X. XXXX System Dormant Archive Fee
In the event that a customer's XXXX System archive is a "Dormant Archive" as
defined by either (1) no longer storing new XXXX System studies or (2) storing
new studies at a quarterly rate of 10 percent or less of their highest quarterly
Managed Study Volume (the "Maximum Managed Study Volume"); an ongoing quarterly
payment will be owed to the supporting party until such time that the archive is
no longer on-line. The Dormant Archive Fee shall be based on the
4
customer's highest annual [**] volume during its contract term, divided by [**]
(the "Dormant Archive Volume") and then multiplied by the following fee per
study:
1. For Stentor Customers: $[**] per quarter per Dormant Archive Volume
($[**] per year).
2. For IDX Customers: $[**] per quarter per Dormant Archive Volume ($[**]
per year).
B. Prior Contract "True Up"
1. IDX and Stentor have agreed to a one-time correction of outstanding
royalty compensation and service fees for 2003. The following
corrections represent both parties' best efforts to a) reconcile
royalty calculations (including restatement of net revenue as
required) that were exchanged prior to July 1, 2003 under the
previous agreement, b) calculate royalty compensation under this new
agreement for July 1, 2003 through September 30, 2003, including
royalties paid from July 1, 2003 to September 30, 2003, c) finalize
service fees associated with Stentor Disaster Recovery Service, and
reconcile outstanding fees owed to Stentor by IDX for these services
in 2003. The parties agree that all royalties through September 30,
2003 are therefore paid in full and not subject to future
adjustments.
2. Summary of one-time corrections.
a.
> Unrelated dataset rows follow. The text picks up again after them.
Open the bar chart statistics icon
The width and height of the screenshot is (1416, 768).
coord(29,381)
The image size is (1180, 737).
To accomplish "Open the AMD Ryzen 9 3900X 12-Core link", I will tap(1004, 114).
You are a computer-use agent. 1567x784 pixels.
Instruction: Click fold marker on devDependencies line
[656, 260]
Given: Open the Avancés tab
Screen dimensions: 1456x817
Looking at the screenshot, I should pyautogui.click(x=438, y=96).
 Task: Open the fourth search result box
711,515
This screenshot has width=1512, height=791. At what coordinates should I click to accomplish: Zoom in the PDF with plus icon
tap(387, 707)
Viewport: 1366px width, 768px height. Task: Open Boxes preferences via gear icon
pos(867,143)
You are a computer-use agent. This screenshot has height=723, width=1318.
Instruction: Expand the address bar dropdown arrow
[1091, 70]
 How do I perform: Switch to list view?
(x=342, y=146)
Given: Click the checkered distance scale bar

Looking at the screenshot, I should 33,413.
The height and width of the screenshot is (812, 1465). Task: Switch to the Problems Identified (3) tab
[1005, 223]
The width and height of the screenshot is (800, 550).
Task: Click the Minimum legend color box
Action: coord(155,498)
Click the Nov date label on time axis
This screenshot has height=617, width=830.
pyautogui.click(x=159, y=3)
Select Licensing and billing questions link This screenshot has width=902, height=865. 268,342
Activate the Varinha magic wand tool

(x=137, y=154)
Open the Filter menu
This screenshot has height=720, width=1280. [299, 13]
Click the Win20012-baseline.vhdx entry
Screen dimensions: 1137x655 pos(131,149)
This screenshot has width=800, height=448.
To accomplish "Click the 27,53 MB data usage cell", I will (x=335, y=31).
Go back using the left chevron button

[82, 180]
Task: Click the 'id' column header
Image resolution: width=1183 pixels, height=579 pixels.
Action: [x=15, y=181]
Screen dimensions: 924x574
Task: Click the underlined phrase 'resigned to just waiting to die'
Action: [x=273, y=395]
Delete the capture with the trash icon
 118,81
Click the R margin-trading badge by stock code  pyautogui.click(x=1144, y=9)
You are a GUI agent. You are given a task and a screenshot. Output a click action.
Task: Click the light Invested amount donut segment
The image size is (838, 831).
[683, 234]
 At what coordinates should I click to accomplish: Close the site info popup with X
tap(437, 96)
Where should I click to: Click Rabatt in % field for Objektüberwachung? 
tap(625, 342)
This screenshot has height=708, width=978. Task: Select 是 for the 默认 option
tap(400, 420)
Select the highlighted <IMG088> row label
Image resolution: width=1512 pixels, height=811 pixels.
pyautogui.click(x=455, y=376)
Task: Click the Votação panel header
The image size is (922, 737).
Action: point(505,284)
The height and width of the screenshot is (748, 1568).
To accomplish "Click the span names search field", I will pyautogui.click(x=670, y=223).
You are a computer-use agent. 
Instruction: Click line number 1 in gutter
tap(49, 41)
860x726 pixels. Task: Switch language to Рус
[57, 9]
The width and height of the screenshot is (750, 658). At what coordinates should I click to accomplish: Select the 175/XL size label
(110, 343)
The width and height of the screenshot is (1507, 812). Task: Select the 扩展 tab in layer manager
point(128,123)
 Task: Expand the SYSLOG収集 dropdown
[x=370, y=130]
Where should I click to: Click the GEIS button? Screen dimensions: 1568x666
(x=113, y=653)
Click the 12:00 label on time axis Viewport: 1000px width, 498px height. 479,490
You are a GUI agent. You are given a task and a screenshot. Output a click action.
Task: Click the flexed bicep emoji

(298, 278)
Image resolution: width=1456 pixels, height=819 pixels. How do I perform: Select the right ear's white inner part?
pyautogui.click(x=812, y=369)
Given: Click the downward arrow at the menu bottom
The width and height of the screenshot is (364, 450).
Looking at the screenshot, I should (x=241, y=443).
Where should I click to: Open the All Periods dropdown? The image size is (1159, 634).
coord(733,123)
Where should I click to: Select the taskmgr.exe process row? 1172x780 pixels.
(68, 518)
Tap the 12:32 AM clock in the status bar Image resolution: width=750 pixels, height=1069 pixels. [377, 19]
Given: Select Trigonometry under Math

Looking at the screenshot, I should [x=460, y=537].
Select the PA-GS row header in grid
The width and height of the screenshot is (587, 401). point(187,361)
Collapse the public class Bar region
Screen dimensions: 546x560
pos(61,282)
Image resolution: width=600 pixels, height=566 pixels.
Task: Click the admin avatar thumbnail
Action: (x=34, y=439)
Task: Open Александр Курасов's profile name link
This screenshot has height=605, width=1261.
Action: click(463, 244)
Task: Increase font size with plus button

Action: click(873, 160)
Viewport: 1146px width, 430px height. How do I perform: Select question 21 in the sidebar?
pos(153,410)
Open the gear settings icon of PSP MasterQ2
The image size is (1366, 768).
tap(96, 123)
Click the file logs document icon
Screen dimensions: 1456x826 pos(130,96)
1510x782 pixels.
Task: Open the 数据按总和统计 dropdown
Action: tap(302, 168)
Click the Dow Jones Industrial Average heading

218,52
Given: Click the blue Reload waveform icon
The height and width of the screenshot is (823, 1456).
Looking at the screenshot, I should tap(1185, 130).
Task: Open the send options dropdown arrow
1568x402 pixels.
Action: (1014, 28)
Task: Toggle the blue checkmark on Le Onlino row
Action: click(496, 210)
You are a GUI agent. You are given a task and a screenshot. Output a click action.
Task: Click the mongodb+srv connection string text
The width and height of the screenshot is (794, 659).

June 30,2003 and Prior royalty compensation corrections:
i. IDX has a debit to Stentor in the amount of $ [**]
ii. Stentor has a debit to IDX in the amount of $ [**]
b. July 1, 2003 through September 30, 2003, previous contract
payment reversal:
i. IDX has a credit to Stentor in the amount of $ [**]
ii. Stentor has a credit to IDX in the amount of $ [**]
c. July 1,2003 through September 30, 2003 new royalty
compensations:
i. IDX has a debit to Stentor in the amount of $[**]
ii. Stentor has a debit to IDX in the amount of $ [**]
d. Device Driver royalty compensation correction:
i. Stentor has a debit to IDX in the amount of $ [**]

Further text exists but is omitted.